> Set problem:
Can you reproduce, word for word, every line of the entries between the line containing "Task: Click the gray fifth star for 驾驶感受" and the line containing "Action: (x=1533, y=265)", inclusive?

> Data shown:
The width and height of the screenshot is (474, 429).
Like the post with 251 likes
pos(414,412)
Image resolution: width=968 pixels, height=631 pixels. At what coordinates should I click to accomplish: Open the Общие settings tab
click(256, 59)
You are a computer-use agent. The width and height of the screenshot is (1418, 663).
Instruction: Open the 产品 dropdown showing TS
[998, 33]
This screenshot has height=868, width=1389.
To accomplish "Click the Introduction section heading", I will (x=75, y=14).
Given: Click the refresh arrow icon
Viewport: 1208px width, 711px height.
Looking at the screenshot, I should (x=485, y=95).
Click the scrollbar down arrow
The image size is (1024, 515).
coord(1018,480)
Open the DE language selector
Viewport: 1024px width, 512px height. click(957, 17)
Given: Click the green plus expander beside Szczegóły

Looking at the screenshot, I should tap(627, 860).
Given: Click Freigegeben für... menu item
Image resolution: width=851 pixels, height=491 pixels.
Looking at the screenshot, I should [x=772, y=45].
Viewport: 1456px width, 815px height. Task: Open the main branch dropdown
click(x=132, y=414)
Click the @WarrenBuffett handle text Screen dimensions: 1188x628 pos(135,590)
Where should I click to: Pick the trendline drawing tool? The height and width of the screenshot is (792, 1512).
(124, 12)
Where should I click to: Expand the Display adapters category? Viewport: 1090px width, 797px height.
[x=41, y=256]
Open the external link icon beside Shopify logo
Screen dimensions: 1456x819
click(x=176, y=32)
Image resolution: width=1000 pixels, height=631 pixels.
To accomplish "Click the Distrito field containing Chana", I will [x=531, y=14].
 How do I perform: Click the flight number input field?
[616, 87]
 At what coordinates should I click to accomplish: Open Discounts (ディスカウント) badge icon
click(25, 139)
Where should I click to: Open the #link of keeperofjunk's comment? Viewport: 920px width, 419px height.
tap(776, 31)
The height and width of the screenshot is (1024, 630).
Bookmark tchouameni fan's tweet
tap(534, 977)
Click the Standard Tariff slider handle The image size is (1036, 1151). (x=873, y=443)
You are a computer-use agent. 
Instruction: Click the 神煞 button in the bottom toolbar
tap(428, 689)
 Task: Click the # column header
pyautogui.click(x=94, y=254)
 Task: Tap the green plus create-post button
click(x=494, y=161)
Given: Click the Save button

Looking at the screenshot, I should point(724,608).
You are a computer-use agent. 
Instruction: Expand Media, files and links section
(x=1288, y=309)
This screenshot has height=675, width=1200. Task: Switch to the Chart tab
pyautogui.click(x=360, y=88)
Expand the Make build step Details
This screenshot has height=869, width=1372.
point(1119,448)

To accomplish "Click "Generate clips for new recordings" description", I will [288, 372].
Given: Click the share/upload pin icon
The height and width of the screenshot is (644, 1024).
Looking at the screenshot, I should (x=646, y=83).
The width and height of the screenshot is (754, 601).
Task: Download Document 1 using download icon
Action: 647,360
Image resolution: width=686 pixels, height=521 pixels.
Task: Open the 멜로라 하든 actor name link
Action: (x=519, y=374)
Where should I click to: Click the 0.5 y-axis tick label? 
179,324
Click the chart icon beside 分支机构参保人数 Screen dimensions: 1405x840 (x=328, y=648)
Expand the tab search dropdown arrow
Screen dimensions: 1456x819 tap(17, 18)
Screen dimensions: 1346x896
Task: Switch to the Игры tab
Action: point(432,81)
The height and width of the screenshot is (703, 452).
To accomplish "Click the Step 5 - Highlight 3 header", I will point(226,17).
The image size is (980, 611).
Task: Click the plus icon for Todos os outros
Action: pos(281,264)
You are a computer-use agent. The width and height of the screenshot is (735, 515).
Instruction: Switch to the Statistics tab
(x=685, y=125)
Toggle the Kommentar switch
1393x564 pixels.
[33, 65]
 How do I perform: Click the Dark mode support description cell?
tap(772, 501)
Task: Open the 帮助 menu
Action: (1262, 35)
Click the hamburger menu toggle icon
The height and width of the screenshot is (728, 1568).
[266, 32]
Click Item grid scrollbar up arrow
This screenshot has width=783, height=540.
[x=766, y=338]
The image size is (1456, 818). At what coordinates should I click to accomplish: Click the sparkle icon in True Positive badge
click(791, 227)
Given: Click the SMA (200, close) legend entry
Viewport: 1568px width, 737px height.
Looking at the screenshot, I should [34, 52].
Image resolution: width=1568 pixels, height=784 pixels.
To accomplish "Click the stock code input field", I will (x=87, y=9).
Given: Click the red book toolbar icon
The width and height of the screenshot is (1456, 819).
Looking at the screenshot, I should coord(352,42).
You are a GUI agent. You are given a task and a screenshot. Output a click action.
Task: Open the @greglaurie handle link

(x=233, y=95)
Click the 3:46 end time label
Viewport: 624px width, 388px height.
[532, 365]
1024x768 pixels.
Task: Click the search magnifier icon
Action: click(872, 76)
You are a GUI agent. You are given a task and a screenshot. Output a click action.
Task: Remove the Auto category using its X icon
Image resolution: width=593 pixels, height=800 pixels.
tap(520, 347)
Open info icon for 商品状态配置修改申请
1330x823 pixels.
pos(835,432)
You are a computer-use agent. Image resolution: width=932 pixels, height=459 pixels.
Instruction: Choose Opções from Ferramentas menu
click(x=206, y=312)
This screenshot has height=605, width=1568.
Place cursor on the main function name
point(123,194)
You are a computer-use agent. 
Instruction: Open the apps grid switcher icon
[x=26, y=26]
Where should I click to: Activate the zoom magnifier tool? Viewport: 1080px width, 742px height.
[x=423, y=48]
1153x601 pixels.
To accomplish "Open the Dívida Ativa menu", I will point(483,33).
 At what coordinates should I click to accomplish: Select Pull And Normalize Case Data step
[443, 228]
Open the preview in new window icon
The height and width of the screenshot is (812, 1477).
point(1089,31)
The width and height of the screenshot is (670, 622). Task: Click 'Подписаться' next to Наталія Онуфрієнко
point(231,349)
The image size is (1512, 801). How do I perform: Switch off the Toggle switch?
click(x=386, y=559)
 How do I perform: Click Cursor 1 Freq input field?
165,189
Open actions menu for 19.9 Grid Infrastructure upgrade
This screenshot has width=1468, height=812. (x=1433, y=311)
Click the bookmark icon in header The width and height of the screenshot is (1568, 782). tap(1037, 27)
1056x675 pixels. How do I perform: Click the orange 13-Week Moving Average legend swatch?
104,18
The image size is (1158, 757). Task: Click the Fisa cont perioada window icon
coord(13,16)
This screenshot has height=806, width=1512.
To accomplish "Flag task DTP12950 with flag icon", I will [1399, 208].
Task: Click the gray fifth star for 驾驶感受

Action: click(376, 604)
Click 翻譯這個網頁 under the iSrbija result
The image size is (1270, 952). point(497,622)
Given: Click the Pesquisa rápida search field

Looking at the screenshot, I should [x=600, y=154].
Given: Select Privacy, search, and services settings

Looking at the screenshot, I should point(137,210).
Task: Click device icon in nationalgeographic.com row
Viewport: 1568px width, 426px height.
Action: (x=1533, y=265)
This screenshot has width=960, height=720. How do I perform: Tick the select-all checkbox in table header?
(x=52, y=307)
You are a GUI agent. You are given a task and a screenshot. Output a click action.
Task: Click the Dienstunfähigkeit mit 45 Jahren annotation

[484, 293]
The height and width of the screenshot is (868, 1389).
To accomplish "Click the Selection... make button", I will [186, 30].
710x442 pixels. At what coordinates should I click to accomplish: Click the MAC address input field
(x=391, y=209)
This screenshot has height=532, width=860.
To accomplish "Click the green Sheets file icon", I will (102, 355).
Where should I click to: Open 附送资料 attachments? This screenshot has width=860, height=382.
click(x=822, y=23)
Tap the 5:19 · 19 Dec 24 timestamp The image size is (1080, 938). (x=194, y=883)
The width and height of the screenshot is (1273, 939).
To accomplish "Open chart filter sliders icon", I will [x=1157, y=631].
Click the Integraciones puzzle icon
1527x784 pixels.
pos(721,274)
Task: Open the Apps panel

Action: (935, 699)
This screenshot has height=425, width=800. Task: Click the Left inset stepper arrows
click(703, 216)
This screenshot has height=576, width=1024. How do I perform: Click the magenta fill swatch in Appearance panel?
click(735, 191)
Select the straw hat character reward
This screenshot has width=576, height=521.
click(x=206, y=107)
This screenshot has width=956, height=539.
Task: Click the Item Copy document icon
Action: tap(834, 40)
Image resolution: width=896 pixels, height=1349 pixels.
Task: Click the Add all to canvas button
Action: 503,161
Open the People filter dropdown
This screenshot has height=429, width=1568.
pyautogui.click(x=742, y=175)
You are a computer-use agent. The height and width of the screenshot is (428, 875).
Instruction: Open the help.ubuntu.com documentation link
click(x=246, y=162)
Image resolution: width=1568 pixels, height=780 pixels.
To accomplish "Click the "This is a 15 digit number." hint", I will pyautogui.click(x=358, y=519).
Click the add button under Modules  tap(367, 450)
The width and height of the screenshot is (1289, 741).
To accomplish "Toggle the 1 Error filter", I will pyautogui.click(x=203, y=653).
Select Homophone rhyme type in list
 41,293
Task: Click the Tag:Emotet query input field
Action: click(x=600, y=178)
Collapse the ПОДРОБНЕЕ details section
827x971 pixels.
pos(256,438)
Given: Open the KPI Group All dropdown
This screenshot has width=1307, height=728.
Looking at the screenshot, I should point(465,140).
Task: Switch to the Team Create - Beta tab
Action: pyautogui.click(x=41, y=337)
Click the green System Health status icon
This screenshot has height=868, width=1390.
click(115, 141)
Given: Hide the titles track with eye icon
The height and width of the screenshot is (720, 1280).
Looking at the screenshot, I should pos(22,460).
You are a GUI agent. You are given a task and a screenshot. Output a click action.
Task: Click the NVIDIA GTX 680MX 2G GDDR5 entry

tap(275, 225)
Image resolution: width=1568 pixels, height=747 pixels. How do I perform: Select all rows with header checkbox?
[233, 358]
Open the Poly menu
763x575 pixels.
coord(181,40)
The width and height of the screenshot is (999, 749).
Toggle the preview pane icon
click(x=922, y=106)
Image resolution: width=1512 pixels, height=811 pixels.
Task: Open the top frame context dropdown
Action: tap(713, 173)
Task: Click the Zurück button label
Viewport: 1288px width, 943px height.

> The output:
Task: Click the gray fifth star for 驾驶感受

Action: click(376, 604)
Click 翻譯這個網頁 under the iSrbija result
The image size is (1270, 952). point(497,622)
Given: Click the Pesquisa rápida search field

Looking at the screenshot, I should [x=600, y=154].
Given: Select Privacy, search, and services settings

Looking at the screenshot, I should point(137,210).
Task: Click device icon in nationalgeographic.com row
Viewport: 1568px width, 426px height.
Action: (x=1533, y=265)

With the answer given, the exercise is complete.